07 setembro 2009

Herói na contemporaneidade



Quando eu era criança, passava todo o tempo
desenhando super-heróis.
Recorro ao historiador de mitologia Joseph Campbell,
que diferenciava as duas figuras públicas: o herói
(figura pública antiga) e a celebridade (a figura
pública moderna). Enquanto a celebridade se
populariza por viver para si mesma, o herói assim
se tornava por viver servindo sua comunidade.
Todo super-herói deve atravessar alguma via crucis.
Gandhi, líder pacifista indiano, disse que, quanto
maior nosso sacrifício, maior será nossa conquista.
Como Hércules, como Batman.
Toda história em quadrinhos traz em si alguma coisa
de industrial e marginal, ao mesmo tempo e sob o
mesmo aspecto. Os filmes de super-herói, ainda que
transpondo essa cultura para a grande e famigerada
indústria, realizam uma outra façanha, que
provavelmente sem eles não ocorreria: a formação
de novas mitologias reafirmando os mesmos ideais
heróicos da Antigüidade para o homem moderno.
O cineasta italiano Fellini afirmou uma vez que Stan
Lee, o criador da editora Marvel e de diversos heróis
populares, era o Homero dos quadrinhos.
Toda boa história de super-herói é uma história
de exclusão social. Homem-Aranha é um nerd,
Hulk é um monstro amaldiçoado, Demolidor é um
deficiente, os X-Men são indivíduos excepcionais,
Batman é um órfão, Super-Homem é um alienígena
expatriado. São todos símbolos da solidão, da
sobrevivência e da abnegação humana.
Não se ama um herói pelos seus poderes, mas pela
sua dor.

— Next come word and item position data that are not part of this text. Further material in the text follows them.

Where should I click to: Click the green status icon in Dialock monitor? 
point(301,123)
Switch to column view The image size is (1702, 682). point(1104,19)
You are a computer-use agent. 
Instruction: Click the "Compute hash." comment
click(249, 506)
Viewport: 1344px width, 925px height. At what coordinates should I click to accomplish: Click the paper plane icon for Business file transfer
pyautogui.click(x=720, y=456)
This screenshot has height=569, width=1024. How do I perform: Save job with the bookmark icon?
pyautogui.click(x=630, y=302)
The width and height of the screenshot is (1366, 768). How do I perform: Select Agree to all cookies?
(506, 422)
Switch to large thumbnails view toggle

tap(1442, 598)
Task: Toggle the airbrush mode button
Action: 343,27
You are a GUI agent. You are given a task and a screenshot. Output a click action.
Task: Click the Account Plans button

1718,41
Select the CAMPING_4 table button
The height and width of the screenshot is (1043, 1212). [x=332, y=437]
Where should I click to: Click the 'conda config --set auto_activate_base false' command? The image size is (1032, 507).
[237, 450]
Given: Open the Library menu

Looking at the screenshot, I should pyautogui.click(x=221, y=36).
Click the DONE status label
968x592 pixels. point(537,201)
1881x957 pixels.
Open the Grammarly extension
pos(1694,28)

Nossos olhos podem até se voltar a eles por
suas habilidades fantásticas, mas é na humanidade
que eles crescem dentro do gosto popular. Os superheróis
que não sofrem ou simplesmente trabalham
para o sistema vigente tendem a se tornar meio bobos,
como o Tocha-Humana ou o Capitão América.
Hulk e Homem-Aranha são seres que criticam
a inconseqüência da ciência, com sua energia
atômica e suas experiências genéticas. Os X-Men nos
advertem para a educação inclusiva. Super-Homem
é aquele que mais se aproxima de Jesus Cristo, e
por isso talvez seja o mais popular de todos, em seu
sacrifício solitário em defesa dos seres humanos, mas
também tem algo de Aquiles, com seu calcanhar que
é a kriptonita. Humano e super-herói, como Gandhi.
Não houve nenhuma literatura que tenha me
marcado mais do que essas histórias em quadrinhos.
Eu raramente as leio hoje em dia, mas quando assisto
a bons filmes de super-heróis eu lembro que todos
temos um lado ingênuo e bom, que pode ser capaz
de suportar a dor da solidão por um princípio.